Я притормозила машину на пересечении с шоссе 174, а затем повернула направо.
– Я помню, что в детстве видела вас с Бернадетт в пресвитерианской церкви вместе с Финном. Мы с семьей всегда опаздывали, и нам приходилось занимать места в заднем ряду, потому что Ева всегда очень долго наряжалась для похода в церковь. Но вы неизменно сидели в первом ряду.
Хелена хмыкнула, и этот звук был столь неожиданным, что я вздрогнула.
– В какую бы церковь мы ни ходили, Бернадетт всегда вынуждала нас приходить туда на двадцать минут раньше положенного. До того, как на Эдисто появилась католическая миссия, нам приходилось посещать мессу в Чарльстоне. На Эдисто было множество церквей, и я всегда говорила ей, что мы просто можем посещать любую из них, но она была неумолима. – В ее голосе вдруг послышались нежные, теплые нотки. – Бернадетт всегда строго следила, чтобы мы не отступали от правил.
Наконец мы добрались до пресвитерианской церкви. Ее ослепительно-белые стены, шпиль и зеленые ставни создавали впечатление, что мы внезапно очутились в Новой Англии. Однако пальмы и испанский мох, в изобилии растущие вокруг, напоминали нам о том, где мы находимся на самом деле.
Церковь была безлюдна, когда я припарковалась рядом с кладбищем и помогла Хелене выбраться из машины. Я знала, что она не попросит о помощи, но все же поддержала ее за локоть и сделала вид, что не замечаю, как тяжело она на меня облокачивается. При ходьбе она опиралась на трость, но я подумала, что ей не помешали бы ходунки. Однако ни при каких обстоятельствах я не решусь предложить ей это.
Хелена держалась на удивление тихо, когда вела нас между почерневших надгробных памятников и склепов. Многие из надгробий покосились и стояли, наклонившись друг к другу, словно старые сплетницы, нашептывающие что-то друг другу на ухо. Я знала, что зданию церкви уже почти двести лет, но сама община и кладбище возникли гораздо раньше, о чем свидетельствовали знакомые имена на старых надгробиях – имена членов семей, основавших первые поселения на острове: Уэйли, МакКонки, Поуп, Бэйли. Встречалось много Мюрреев, которые были, очевидно, представителями более процветающих ветвей моего фамильного древа.
– Бернадетт тоже похоронена рядом с Магдой? – спросила я, наблюдая, как Джиджи проводит пальчиками по надгробию со стертой временем надписью.
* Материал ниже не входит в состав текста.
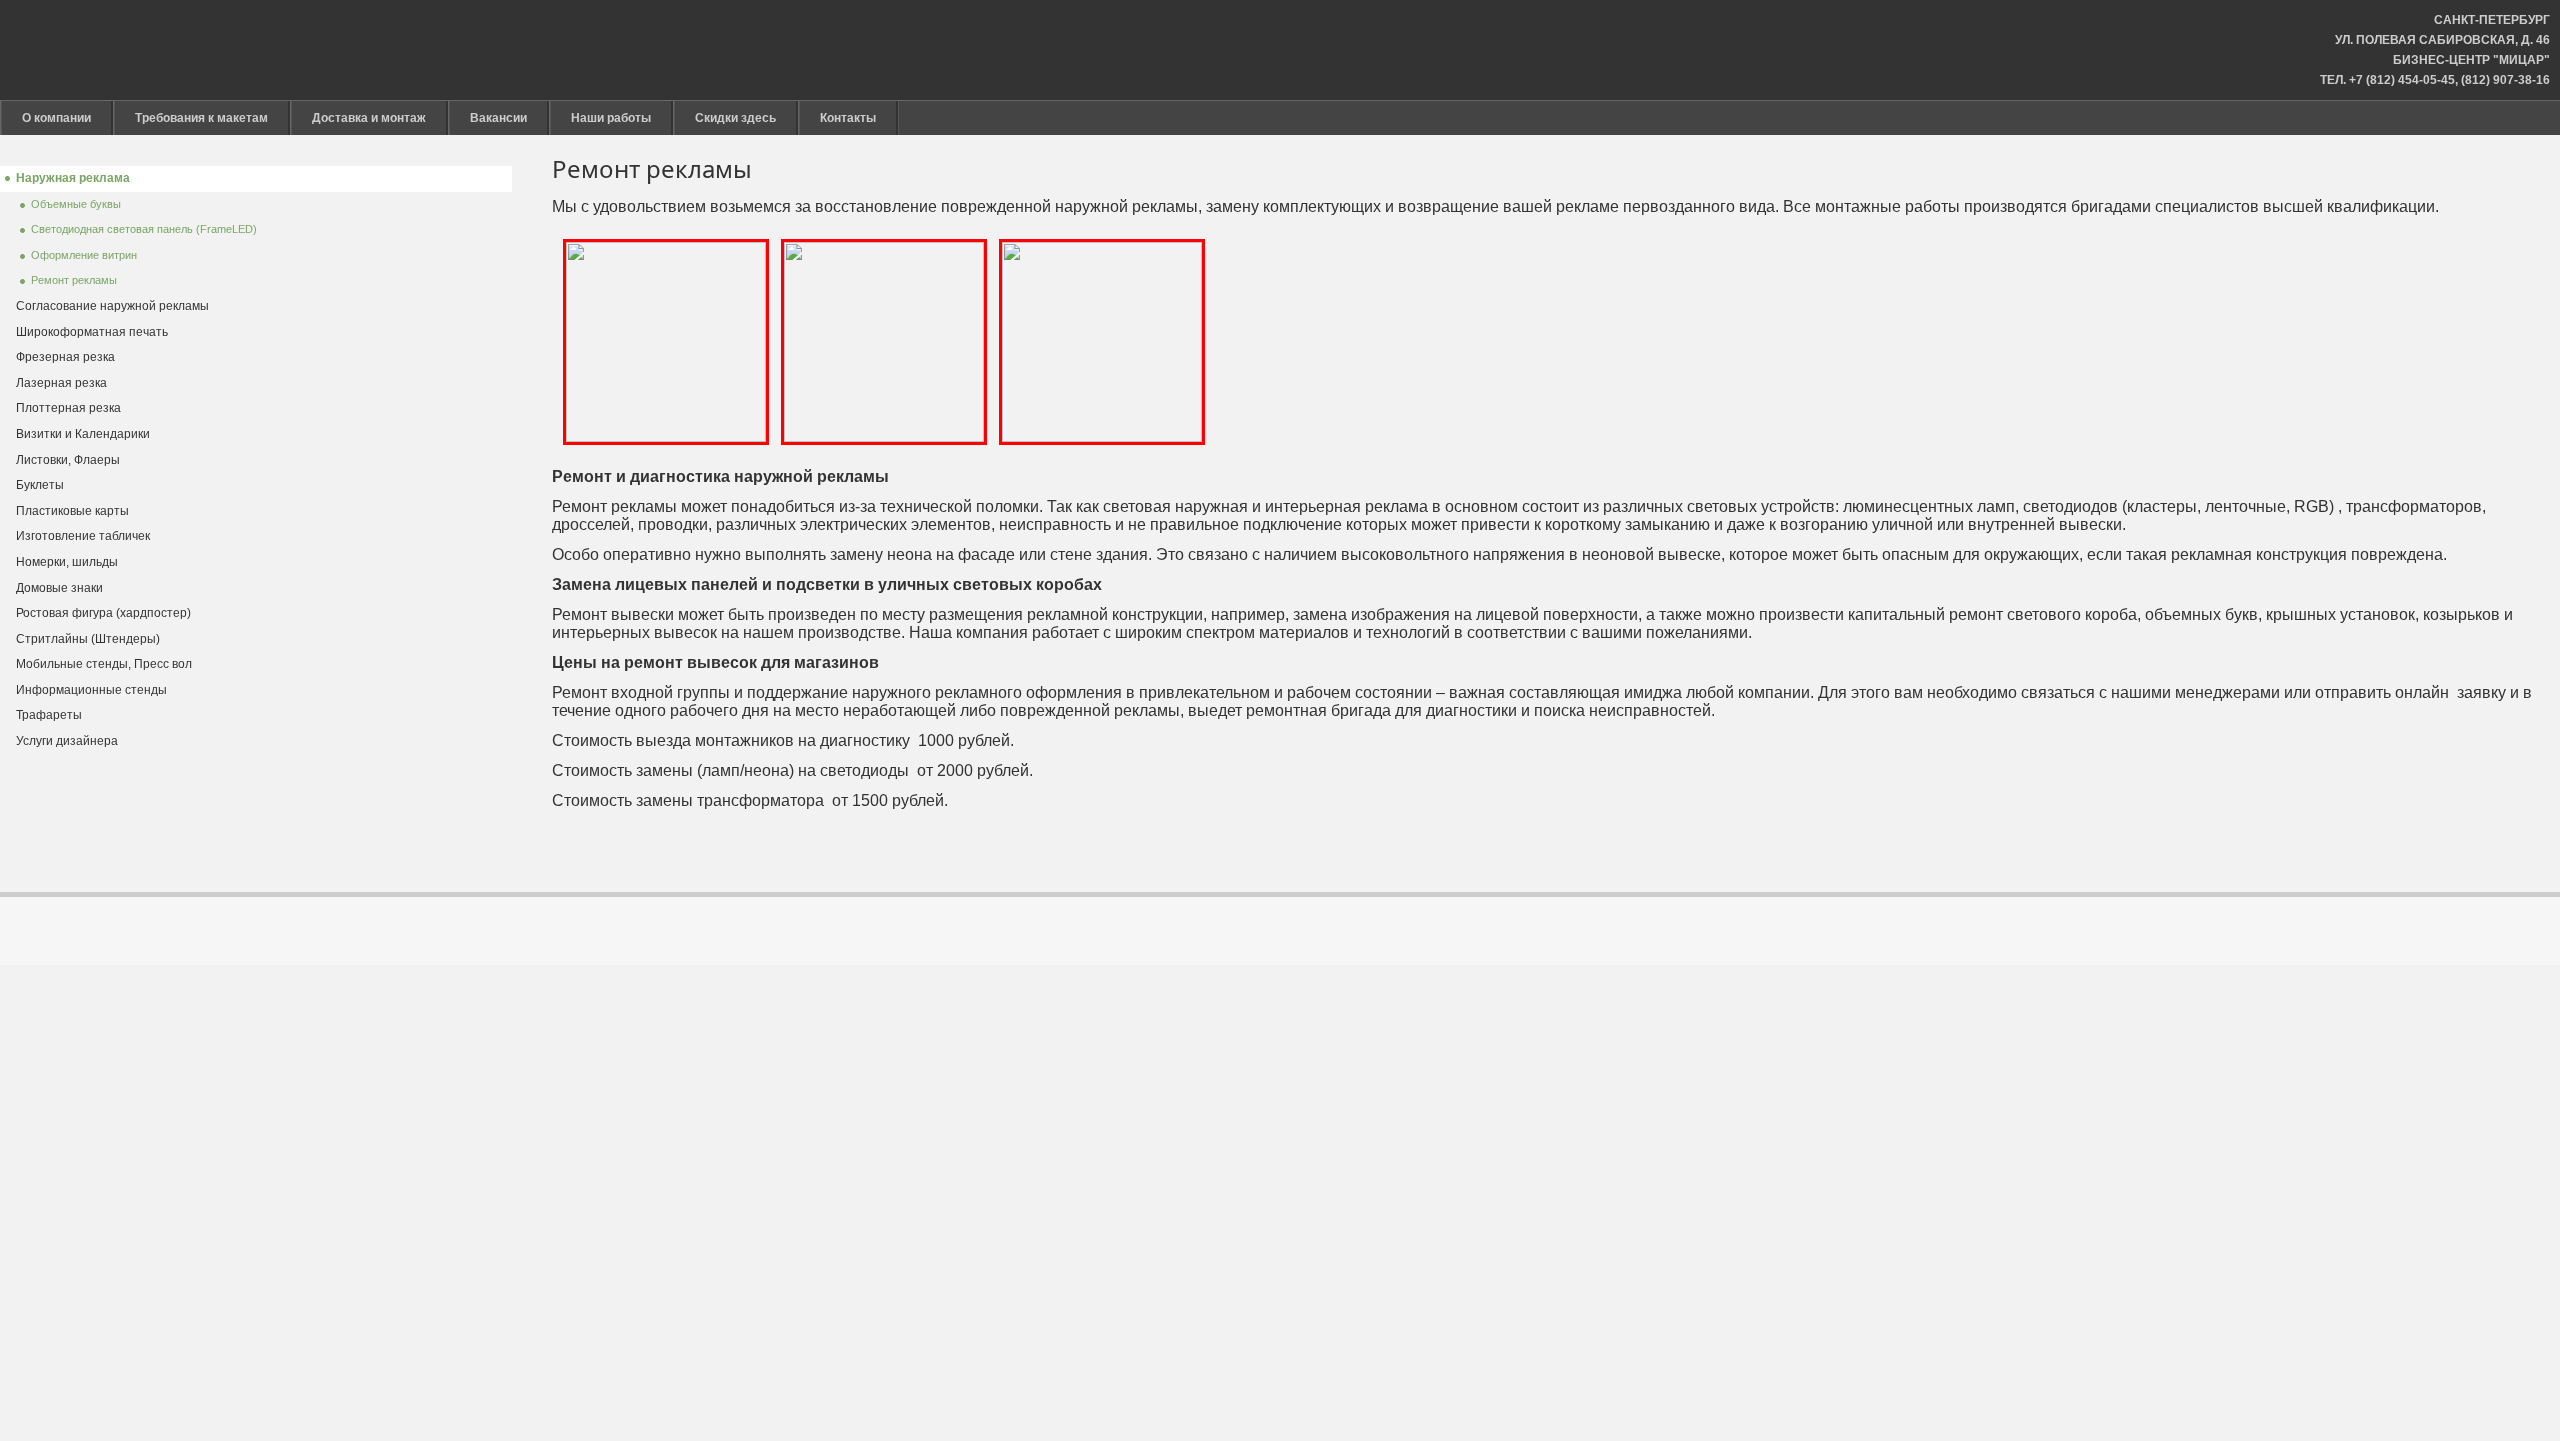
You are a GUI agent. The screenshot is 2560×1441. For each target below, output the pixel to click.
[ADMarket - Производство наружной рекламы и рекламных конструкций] (1282, 50)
У меня промелькнула мысль, что, возможно, мне не следовало брать ее с собой в эту обитель смерти, что я испытываю судьбу, которая уже один раз ее пощадила.
Хелена помолчала некоторое время, прежде чем ответить.
– Нет. Она все время со мной, – едва слышно произнесла она.
Я в растерянности повернулась к ней, а потом до меня дошло, что она имела в виду.